The solution was subsequently arranged into a reflux apparatus which included a wet paper towel in order to prevent vapor loss. The solution was refluxed at a temperature ranging from 180°C-185°C for thirty minutes via sand bath. The contents of the micro-test tube were then cooled to room temperature followed by an ice bath in order for crystals to form. The crystals were then collected via suction filtration using a Hirsch funnel. The product was washed with ice-cold xylene (3

Identification of Unknown Organic Compounds by Melting Point, Boiling Point, Infrared and Nuclear Magnetic Resonance Spectroscopy Background and Method In the previous labs we were experimenting with different methods so that we can find different physical properties of the known compound. However, this lab report is a little different as it gives us two unknown compounds where we have to use the prior knowledge we have gotten in the other labs to ensure that we know exactly how to ultimately find the correct molecular structure of the unknown compounds. Therefore in this lab, we had to perform elemental analysis, boiling point, infrared (IR), Nuclear Magnetic Resonance Spectroscopies (NMR) and melting point. Thus, the main objective of this lab was to ensure that the students knew how apply the techniques from the previous labs and interpret the spectroscopy data to formulate the correct structure of the compound.

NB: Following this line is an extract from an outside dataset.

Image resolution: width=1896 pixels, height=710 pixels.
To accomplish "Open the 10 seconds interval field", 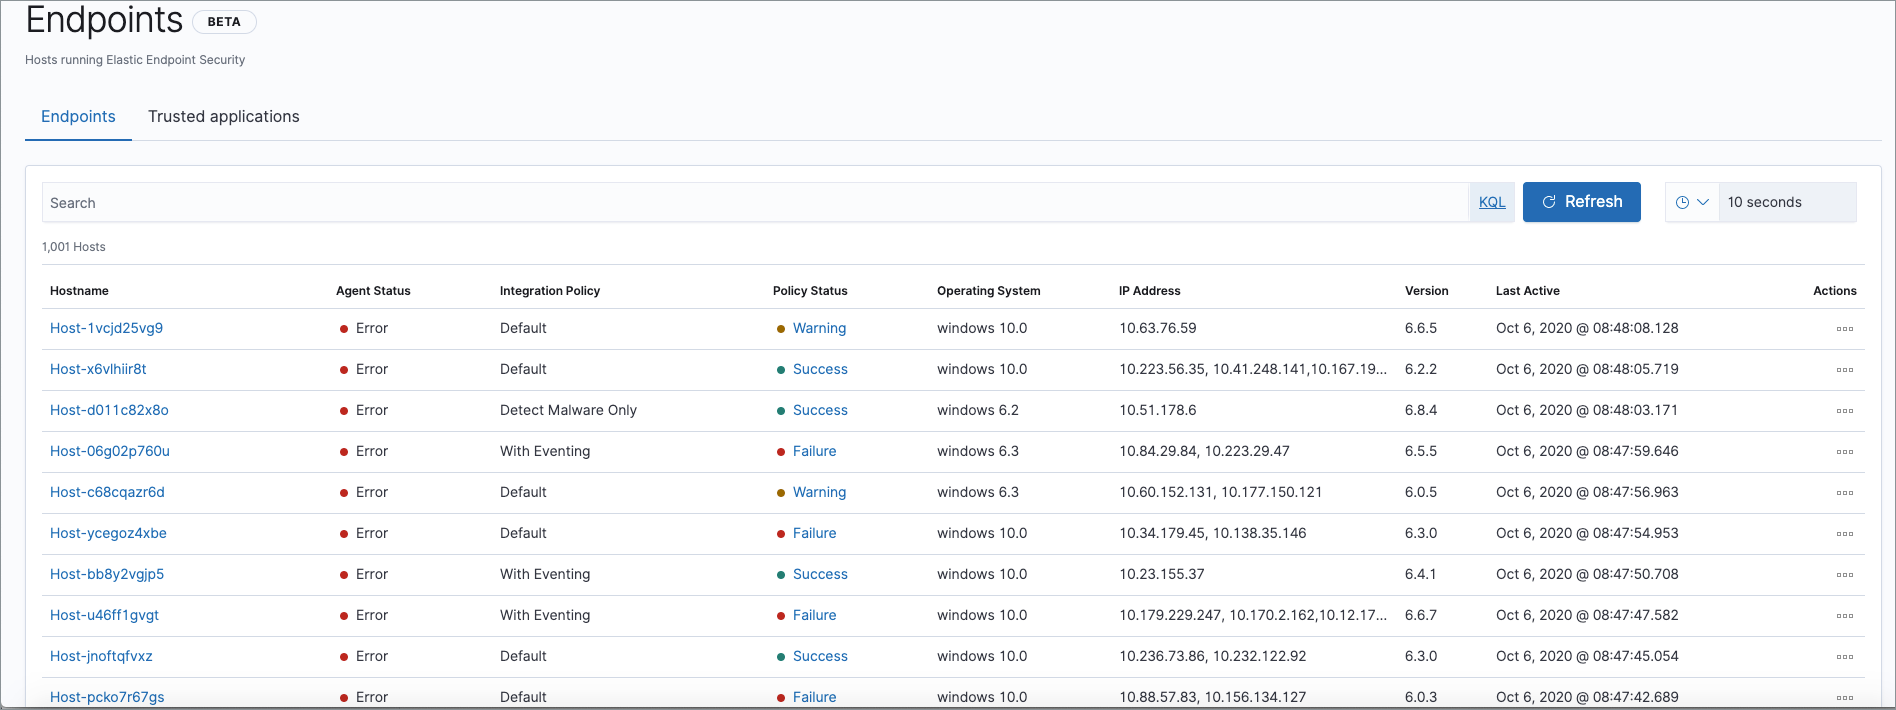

The week after, a recrystallization was performed on the previous week’s crude product. The product ethereal solution was first heated on a steam bath until dry. During the heating, a beaker of methanol was collected and also placed on the steam bath. Once the product was dry, it was cooled to room temperature and then placed in an ice-water bath. The now boiling methanol was added to the crude crystals and a recrystallization was performed. Once completed, the now purified product was collected via Buchner vacuum filtration and stored in drawer to dry for a week. Afterwards, a melting point range of the purified product was obtained by using a Mel-temp apparatus. Lastly, an

Recrystallization was done to remove impurities from the sample. The percent recovery of benzoic acid during recrystallization is 23.02%. The difference between the pure and impure samples was observed by comparison of melting points. It was found that impure sample had a lower and wider melting point range of 120.1-122.2 (C). The pure sample melting point range was 121.3-122.5 (C). These ranges helped determine purity by comparing the known melting point of pure benzoic acid.